床に接地された円形をつなぎ合わせたかたちの透明のパネル、それぞれの円の中央のダイオードが発光し、その光の筋が下方へと落ちていく...。
その静けさ、美しさは格別。澄んだイメージが印象に残ります。


・杉崎典子さん
Oギャラリーでのグループ展で拝見していた杉崎さん、そのときはちいさな棚の上で展開されたかわいい作品が印象に残っているのですが、今回は暗がりに設営されたひとつの部屋のなかに配されたアクセントがなんともかわいくて。
ドアノブ、壁のフック、壁に掛けられたドレスのスカートの部分、天井から吊るされた照明、花瓶の中、コップの中...さまざまな箇所に、そこからミニマムな世界へと誘ってくれるちいさなちいさな白い世界が発光していて...それぞれを眺めているとなんだか清々しい気持ちに。
全部で10ケ所あるその小さなインスタレーションを、実物大の部屋の中から探し出すインタラクティブさも楽しめました。


石松勇人さん
とにかくその圧倒的な描き込みに感服。
虚空に浮かぶ巨大な船。
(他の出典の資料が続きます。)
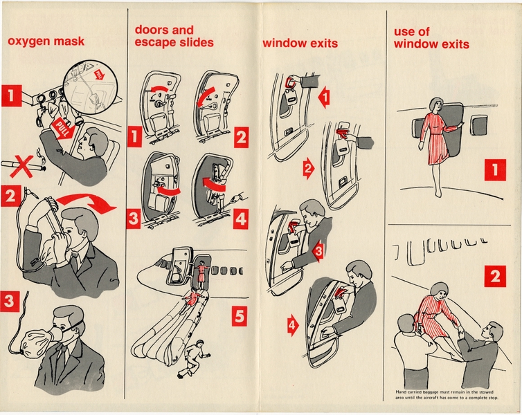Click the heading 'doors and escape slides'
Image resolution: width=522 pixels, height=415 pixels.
[x=174, y=37]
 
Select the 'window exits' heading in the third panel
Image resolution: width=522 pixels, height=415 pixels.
[x=300, y=44]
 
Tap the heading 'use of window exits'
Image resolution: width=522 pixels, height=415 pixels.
[x=431, y=38]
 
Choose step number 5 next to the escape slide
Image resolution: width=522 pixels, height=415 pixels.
[x=238, y=317]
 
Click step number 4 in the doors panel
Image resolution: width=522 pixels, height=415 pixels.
[x=240, y=220]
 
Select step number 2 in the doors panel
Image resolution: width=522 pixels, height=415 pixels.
[x=240, y=137]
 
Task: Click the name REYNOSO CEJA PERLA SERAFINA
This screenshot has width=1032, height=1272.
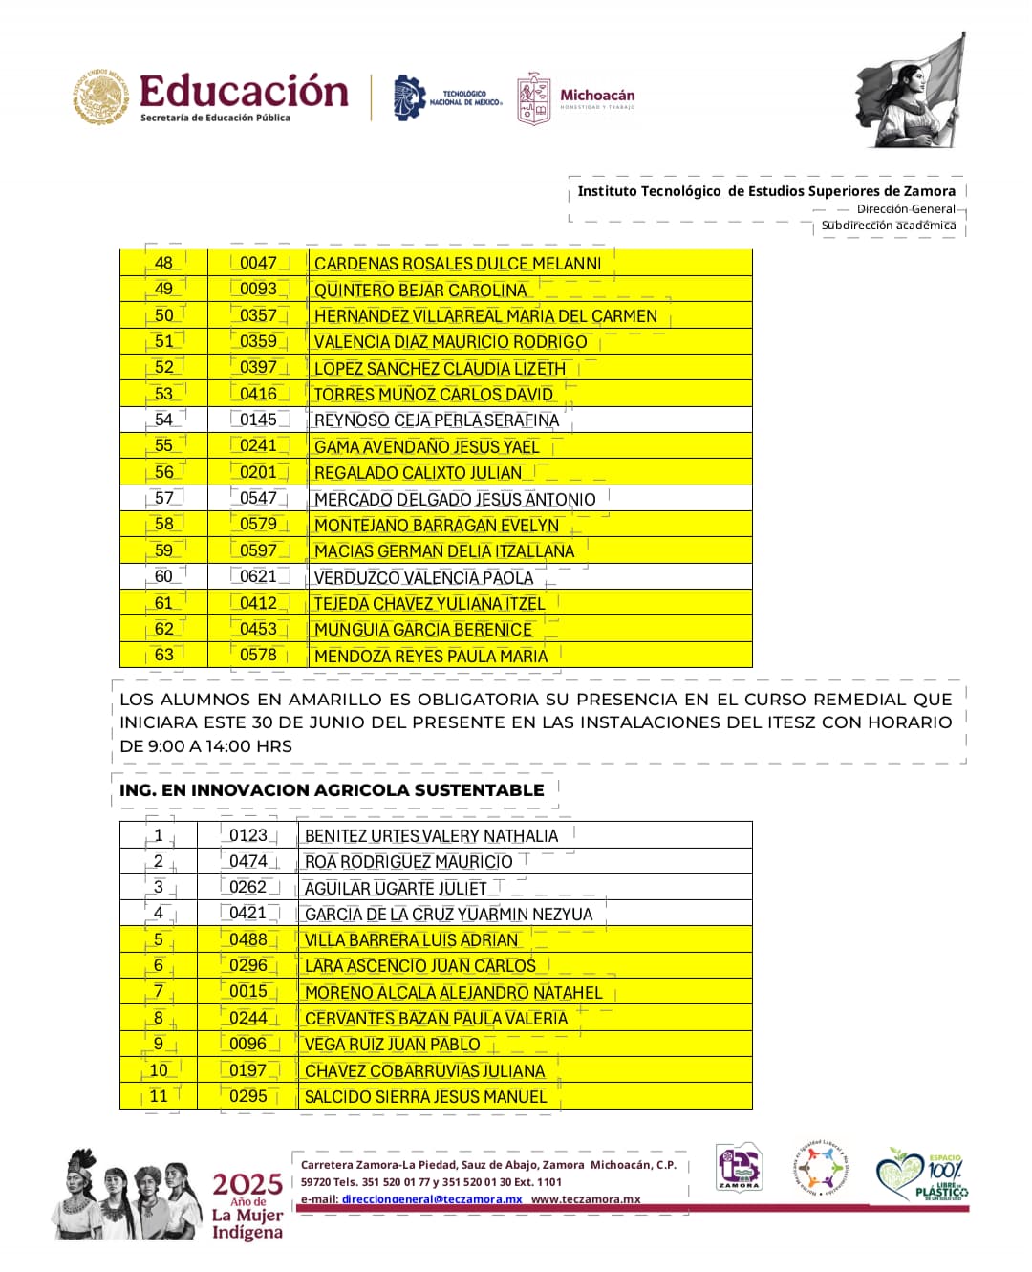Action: click(x=436, y=420)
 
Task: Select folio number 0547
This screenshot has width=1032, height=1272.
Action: click(x=258, y=498)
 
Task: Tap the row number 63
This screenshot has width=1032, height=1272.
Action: click(x=164, y=655)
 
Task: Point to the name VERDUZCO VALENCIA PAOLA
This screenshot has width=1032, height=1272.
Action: click(x=423, y=578)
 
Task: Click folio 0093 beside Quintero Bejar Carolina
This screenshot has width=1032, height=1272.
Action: click(x=258, y=289)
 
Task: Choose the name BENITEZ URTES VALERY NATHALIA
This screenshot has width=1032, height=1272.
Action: click(x=431, y=836)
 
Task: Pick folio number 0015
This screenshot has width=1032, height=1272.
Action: click(x=248, y=991)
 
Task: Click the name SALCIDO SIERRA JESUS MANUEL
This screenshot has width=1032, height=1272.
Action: click(x=425, y=1097)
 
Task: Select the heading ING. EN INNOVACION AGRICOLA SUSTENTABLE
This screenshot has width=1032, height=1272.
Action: click(x=332, y=790)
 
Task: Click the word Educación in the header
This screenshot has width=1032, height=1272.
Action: click(x=244, y=92)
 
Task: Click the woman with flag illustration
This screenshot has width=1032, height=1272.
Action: click(x=913, y=93)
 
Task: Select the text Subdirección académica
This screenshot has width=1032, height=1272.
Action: click(x=889, y=226)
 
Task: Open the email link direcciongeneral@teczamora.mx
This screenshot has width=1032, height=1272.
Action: click(x=432, y=1199)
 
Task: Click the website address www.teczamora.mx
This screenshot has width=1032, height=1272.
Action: click(x=586, y=1199)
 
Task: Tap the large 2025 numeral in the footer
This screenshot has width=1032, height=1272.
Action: click(x=247, y=1185)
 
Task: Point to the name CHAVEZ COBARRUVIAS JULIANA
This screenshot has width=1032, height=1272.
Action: click(x=424, y=1071)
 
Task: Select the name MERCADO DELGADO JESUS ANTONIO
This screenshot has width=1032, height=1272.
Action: click(x=455, y=500)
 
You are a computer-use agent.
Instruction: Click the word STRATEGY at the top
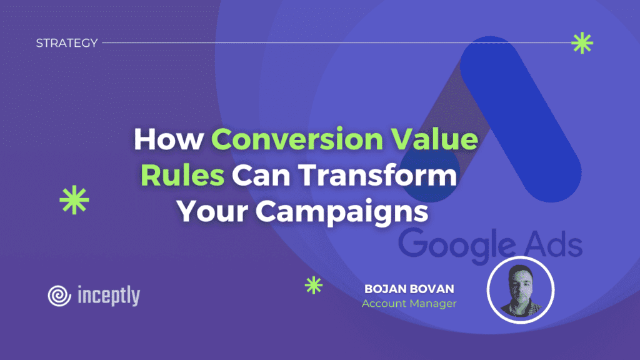tap(67, 43)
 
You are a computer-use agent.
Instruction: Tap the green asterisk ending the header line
tap(582, 43)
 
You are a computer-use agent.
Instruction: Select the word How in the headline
tap(169, 139)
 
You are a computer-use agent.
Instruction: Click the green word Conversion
tap(297, 139)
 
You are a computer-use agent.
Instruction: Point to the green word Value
tap(435, 139)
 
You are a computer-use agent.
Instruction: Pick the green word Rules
tap(182, 176)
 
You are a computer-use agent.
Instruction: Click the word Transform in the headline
tap(378, 176)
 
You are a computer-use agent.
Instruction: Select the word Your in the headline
tap(212, 211)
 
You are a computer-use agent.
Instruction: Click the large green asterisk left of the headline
tap(74, 200)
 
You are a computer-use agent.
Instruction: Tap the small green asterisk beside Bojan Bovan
tap(314, 285)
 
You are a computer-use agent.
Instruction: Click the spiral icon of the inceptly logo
tap(59, 296)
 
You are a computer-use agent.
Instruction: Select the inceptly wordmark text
tap(109, 296)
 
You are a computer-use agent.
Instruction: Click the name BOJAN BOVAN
tap(409, 289)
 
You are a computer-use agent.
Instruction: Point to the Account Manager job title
tap(409, 303)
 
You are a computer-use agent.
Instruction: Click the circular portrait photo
tap(521, 290)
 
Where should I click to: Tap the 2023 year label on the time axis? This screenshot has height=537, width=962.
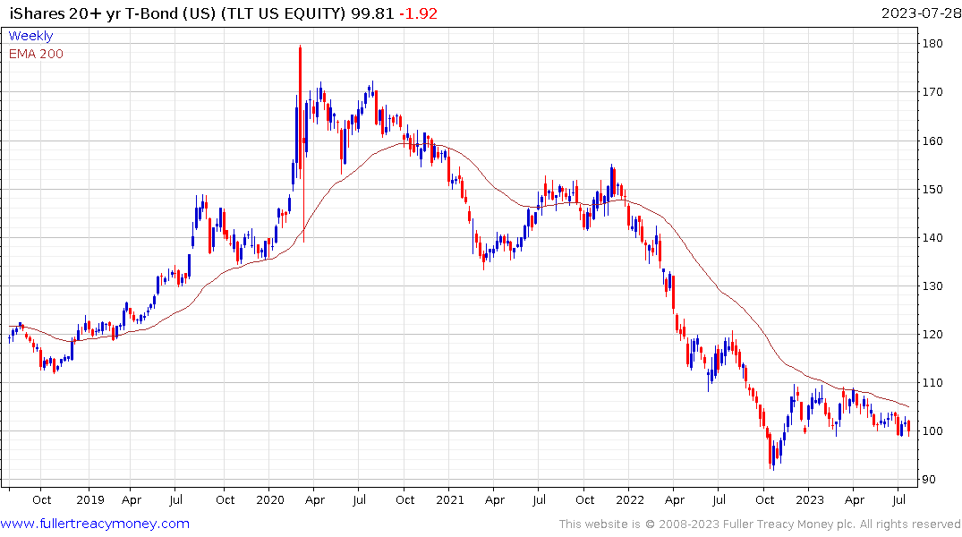(x=810, y=499)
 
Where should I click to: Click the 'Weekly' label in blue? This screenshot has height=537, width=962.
(x=30, y=36)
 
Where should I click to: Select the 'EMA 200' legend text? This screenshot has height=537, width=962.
(x=36, y=54)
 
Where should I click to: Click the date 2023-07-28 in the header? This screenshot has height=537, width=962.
(x=919, y=13)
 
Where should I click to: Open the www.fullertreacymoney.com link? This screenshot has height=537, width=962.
(x=95, y=524)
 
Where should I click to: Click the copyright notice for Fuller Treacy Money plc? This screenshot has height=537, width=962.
(x=760, y=524)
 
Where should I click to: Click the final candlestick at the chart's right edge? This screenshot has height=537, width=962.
(x=908, y=428)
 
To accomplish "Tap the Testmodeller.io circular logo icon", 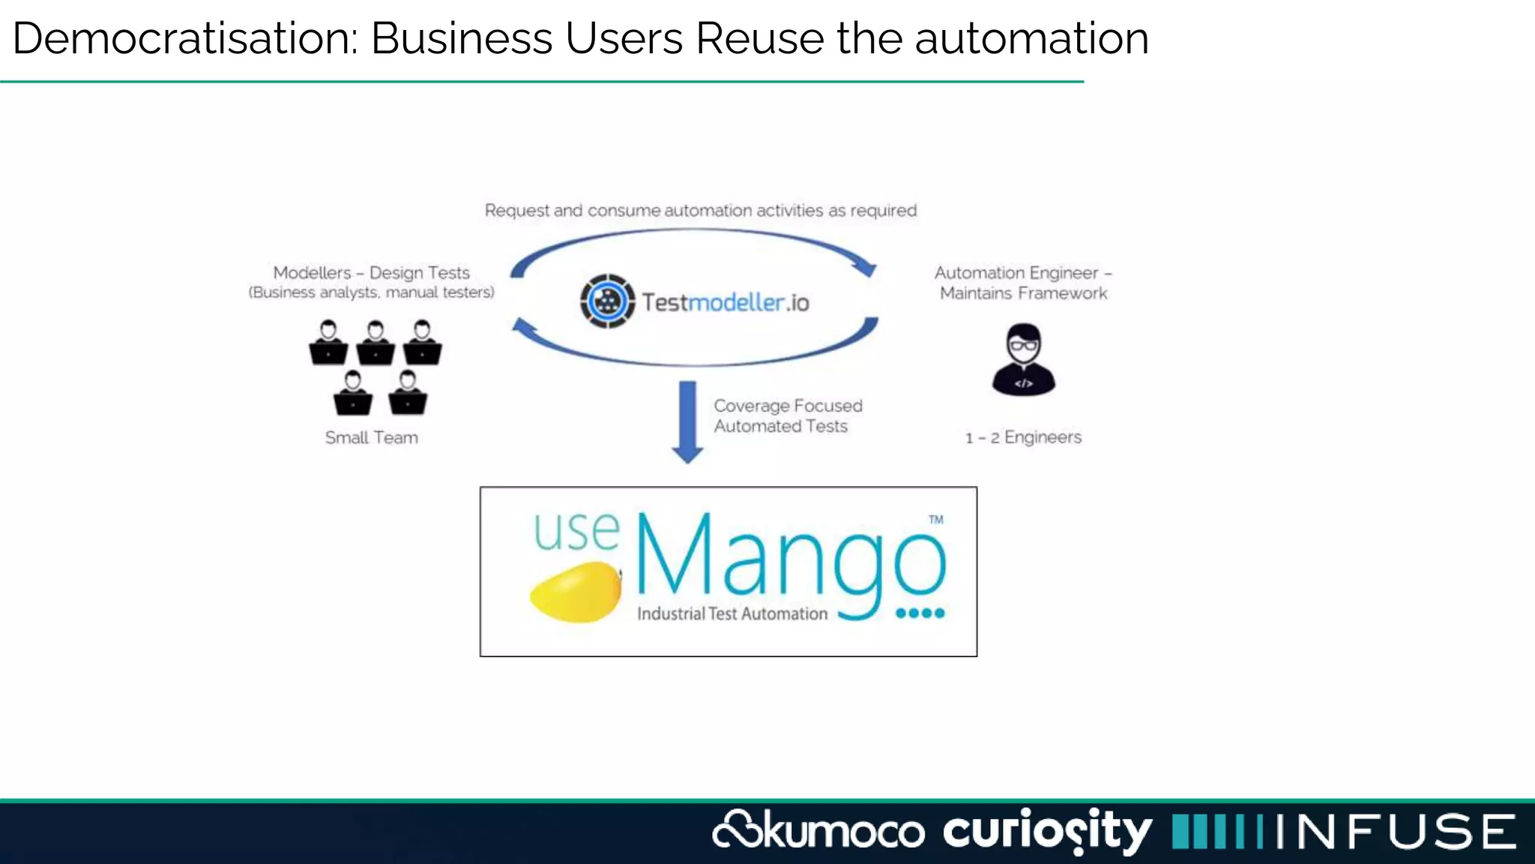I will [607, 302].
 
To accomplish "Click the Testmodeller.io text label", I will [725, 302].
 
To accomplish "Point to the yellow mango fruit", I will [576, 592].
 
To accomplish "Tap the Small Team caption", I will [372, 437].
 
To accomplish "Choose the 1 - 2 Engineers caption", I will [1023, 437].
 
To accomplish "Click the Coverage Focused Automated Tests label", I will [787, 416].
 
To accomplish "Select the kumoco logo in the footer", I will [818, 831].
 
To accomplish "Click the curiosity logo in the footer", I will [1047, 831].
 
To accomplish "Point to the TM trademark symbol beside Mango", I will [936, 519].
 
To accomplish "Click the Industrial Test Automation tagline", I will [732, 614].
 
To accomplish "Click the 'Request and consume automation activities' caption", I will [700, 210].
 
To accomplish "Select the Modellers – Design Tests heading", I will [371, 272].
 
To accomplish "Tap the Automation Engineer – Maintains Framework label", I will [1023, 283].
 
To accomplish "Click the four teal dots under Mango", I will [920, 613].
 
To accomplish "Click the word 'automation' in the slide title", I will [1031, 38].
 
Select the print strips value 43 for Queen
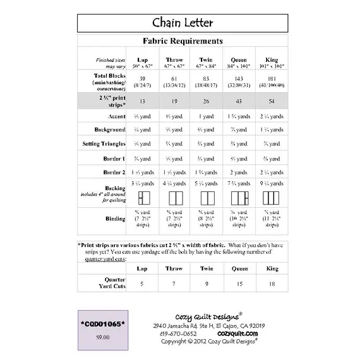pyautogui.click(x=239, y=101)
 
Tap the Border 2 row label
pyautogui.click(x=114, y=172)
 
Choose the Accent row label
pyautogui.click(x=116, y=116)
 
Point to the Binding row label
pyautogui.click(x=114, y=219)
そこには動力など、あるいは街やコンビナートを思わせるものが精緻に描き込まれ、それが静止画のアニメーションとなって壁いっぱいのモニターに壮大なクラシカルなBGMと共に映し出されていました。
手元のリモコンによって各部分を拡大して観ることができて、それをいじりながら展開される世界に見入ってしまいました。


・阿部香さん
なかなか修了・卒業展示では映像作品を観る余裕が時間的になくて申し訳ないと感じるのですが、これまでも作品を拝見している阿部さんの作品はしっかりと。
特に潤む目が阿部さんらしいなぁ、と思わせてくれる、かわいい鳥のキャラクターによって繰り広げられるちょっとかなしい結末の壮大な物語。
アコーディオンと弦楽のBGMとの絡み合いも素晴らしかったです。


・岡地習子さん
学祭で拝見した作品も印象に残っていた岡地さん。
林の奥へと続く道が金色で描かれ、その圧倒的な雰囲気に見とれてしまいました。
空、あるいは道と思われる部分は金色に斜線が施され、それがユニークなグラデーションをもたらしていたのも面白く感じられました。
ぜひもっといろんな作品を拝見したいです。


・小芝千尋さん
どこか殺伐とした感触の白に、街並を線画で再現したような作品。
それも画面いっぱいに描き出されることはなく、敢えて違和感のあるバランスで構成されているのも逆にかっこよく感じられました。


梅田啓介さん
瑞々しささえも感じる、鮮やかな色彩のインパクトがまず感じられます。
そこに描かれているのは、ちょっと奇妙でユーモラスな外観の生き物たちの群れ。
素朴な表情がかわいらしいです。
そして、色彩や表情によってそれらがなんともいきいきと感じられて、それが楽しい気持ちにさせてくれます。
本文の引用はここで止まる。